# Grande Moulin De Paris - France



## UrbanX (Apr 17, 2013)

It's only a shell...but what a shell...
Visited with Priority7, Jc101 & UrbexDad 

From outside the perimeter wall it looked amazing:






Why don’t mills look like this in the UK?





Standing close to it it feels imposing, almost threatening: 





I love the way that the architectural detailing has been carried on to every little outbuilding:





Admittedly inside is a massive disappointment. It’s been derelict some 20 odd years, and it’s location meant it was trashed after 5 years. It’s just a shell, with every inch covered in graffiti. 





Ground floor:





On the upper floors there isn’t much by way of floors, only really beams: 





Where there were bits of floor, mainly around stairs, they were rotten, and full of holes. 

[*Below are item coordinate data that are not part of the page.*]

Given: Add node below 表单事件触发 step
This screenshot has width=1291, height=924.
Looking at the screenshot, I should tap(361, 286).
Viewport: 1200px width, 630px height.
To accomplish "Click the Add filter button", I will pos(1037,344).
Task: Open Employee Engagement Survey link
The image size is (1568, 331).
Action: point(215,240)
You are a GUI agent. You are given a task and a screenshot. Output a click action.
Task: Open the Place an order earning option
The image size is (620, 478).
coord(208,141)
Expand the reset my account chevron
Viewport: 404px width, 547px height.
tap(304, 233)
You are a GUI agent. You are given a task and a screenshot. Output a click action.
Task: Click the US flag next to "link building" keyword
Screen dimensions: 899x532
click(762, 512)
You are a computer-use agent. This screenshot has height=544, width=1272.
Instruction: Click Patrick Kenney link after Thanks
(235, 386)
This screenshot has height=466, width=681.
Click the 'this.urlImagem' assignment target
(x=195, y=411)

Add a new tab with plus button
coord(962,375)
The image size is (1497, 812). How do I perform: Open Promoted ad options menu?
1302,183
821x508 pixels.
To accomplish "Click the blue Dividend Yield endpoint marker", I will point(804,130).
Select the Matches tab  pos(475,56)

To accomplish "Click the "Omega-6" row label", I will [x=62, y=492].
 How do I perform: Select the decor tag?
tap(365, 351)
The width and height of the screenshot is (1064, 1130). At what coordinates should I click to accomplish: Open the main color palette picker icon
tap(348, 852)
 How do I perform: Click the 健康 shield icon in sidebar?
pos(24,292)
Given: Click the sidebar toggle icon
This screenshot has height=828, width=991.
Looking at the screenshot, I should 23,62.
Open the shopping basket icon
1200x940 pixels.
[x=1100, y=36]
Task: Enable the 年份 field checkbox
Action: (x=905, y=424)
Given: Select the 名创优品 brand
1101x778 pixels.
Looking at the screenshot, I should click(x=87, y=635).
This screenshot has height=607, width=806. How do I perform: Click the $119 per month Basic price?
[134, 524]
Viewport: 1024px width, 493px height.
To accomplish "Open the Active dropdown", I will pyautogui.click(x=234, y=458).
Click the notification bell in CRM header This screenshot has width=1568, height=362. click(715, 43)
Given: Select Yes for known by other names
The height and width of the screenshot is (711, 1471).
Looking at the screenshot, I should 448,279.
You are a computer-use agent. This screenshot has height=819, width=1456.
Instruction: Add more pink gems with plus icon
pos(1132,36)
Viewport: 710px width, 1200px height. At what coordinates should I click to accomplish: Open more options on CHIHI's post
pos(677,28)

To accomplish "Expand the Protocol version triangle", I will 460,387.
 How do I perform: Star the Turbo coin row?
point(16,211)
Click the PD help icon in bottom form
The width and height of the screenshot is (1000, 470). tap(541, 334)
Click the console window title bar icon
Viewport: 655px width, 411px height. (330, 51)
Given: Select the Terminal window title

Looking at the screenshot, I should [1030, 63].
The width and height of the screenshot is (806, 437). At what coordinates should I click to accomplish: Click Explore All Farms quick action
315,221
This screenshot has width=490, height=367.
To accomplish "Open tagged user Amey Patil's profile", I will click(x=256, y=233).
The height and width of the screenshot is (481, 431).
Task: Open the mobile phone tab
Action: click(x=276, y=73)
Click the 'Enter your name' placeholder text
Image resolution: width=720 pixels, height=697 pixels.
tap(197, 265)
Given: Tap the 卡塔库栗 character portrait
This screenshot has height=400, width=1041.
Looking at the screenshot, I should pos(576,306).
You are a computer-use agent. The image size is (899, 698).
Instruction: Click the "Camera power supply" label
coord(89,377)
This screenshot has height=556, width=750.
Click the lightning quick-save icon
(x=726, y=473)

Climbing the tower was a little hairy, I’m used to not having a handrail, but the outside wall was also full of human sized holes. Leaning down over the edge was unpleasant…










From t’other end, shiowing modern extension:





Finish with this external, the graffiti is a view around 10 paces forward of this wall:




Cheers for looking.


----------



## Bones out (Apr 17, 2013)

Phwoor, what a rack on her!

More trouser twitching stuff from you fella.

Love it!


----------



## AlexanderJones (Apr 17, 2013)

Wow. What a place! 

Superb photographs!


----------



## HughieD (Apr 18, 2013)

And what a shell it is. Incredible place and incredible pictures. Thanks for sharing.


----------



## UEP-Wales (Apr 18, 2013)

Pretty impressive looking place that one! Shame its been stripped and raped though! Awesome shots too!

Does P7 not post here anymore? Not seen him for a while now


----------



## TeeJF (Apr 18, 2013)

Different. I'd expected this place to be rather more classicly industrial but it's quite aesthetic. Nothing much on that side of the Channel is "basic"!


----------



## mookster (Apr 18, 2013)

Absolutely love this place, easily the most dangerous location I've ever been in but fantastic levels of decay and wonderful architecture.

Did you not explore the other half? It's got a mostly concrete floor so you can explore pretty much all of it


----------



## steve2109 (Apr 18, 2013)

Great report and stunning photos, love the looking down the stairs shot...


----------



## Lucky Pants (Apr 18, 2013)

Impressive shots of a impressive building, love that stairs shot


----------



## PaulPowers (Apr 20, 2013)

I'm in paris next month, I might vanish off for a bit 

Cracking pics as always


----------



## ZerO81 (Apr 20, 2013)

Thats an impressive looking building very well captured!


----------



## UE-OMJ (Apr 20, 2013)

Sod going up those stairs  Looks a well impressive building, I bet it was stunning back in its day.


----------